Walaupun sampai saat ini perawatan paliatif seringnya dilakukan pada pasien
kanker, namun sebenarnya ada beberapa penyakit yang juga membutuhkan perawatan
ini, seperti:
Penyakit yang diderita oleh orang dewasa, adalah Alzheimer, demensia, kanker,
penyakit kardiovaskuler (termasuk dengan serangan jantung), sirosis, penyakit
paru obstruktif kronis, diabetes, HIV/AIDS, gagal ginjal, Multiple Sclerosis,
Parkinson, dan TBC.
Penyakit yang dialami oleh anak-anak, yaitu kanker, penyakit jantung dan
pembuluh darah, sirosis, ganggguan pada sistem imunitas, HIV/AIDS, meningitis,
penyakit ginjal, dan masalah pada sistem saraf.
Gangguan fisik, seperti nyeri, susah tidur, napas menjadi pendek, tidak
nafsu makan, dan merasa sakit pada perut. Berbagai hal tersebut sering kali
dirasakan oleh pasien penyakit kronis yang sudah berada di stadium akhir. Lalu,
yang bisa dilakukan untuk mengatasi hal tersebut adalah melakukan konseling
gizi, melakukan terapi fisik, serta memberikan teknik bagaimana mengambil
napas dalam-dalam agar tubuh menjadi lebih rileks
Langkah pertama yang bisa Anda lakukan saat mengalami dyspnea adalah
bernapas melalui mulut.
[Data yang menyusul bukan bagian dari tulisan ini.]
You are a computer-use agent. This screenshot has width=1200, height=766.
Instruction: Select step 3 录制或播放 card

Cara ini dapat membantu Anda mendapatkan lebih banyak
oksigen, sehingga laju pernapasan akan melambat dan Anda dapat bernapas dengan
lebih efektif. Selain itu, bernapas melalui mulut juga dapat membantu Anda
melepaskan udara yang terperangkap di paru-paru.
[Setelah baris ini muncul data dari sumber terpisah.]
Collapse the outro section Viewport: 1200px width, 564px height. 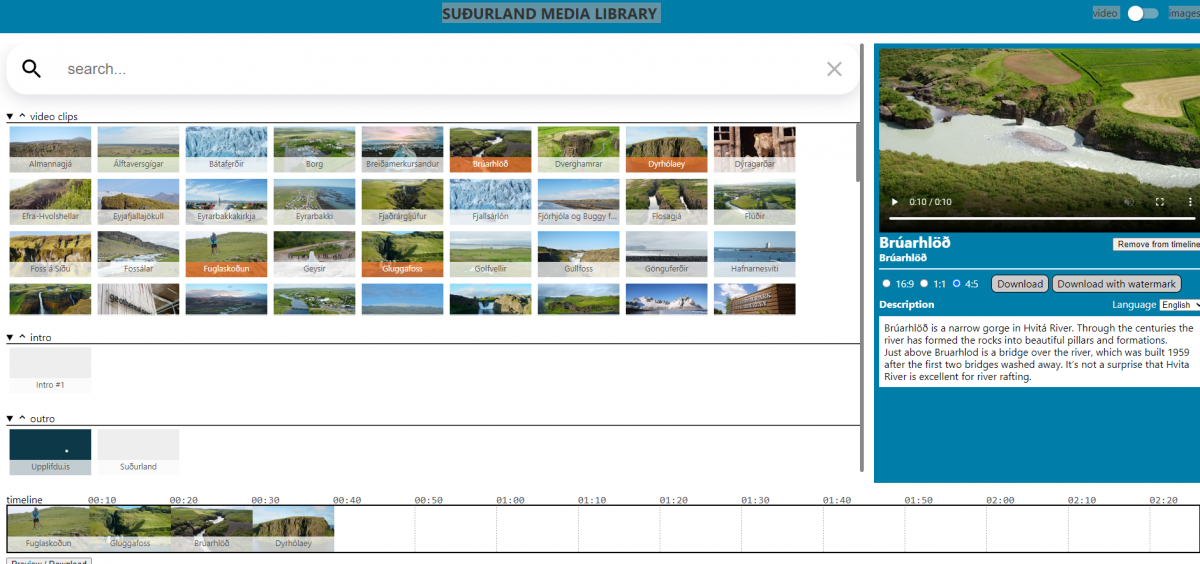(10, 419)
Dalam hal ini, pasien yang menghadapi penyakit yang mengancam nyawa,
menjalani apa yang disebut perawatan paliatif (palliative care). WHO mendefinisikan
perawatan paliatif sebagai berikut:
- pendekatan untuk mencapai kualitas hidup pasien dan kematian yang bermartabat
- memberikan dukungan bagi keluarga yang menghadapi masalah yang berhubungan
dengan kondisi pasien
- mencegah dan mengurangi penderitaan
- melalui identifikasi dini, penilaian yang seksama, serta pengobatan nyeri dan
masalah-masalah lain baik fisik, psikososial dan spiritual.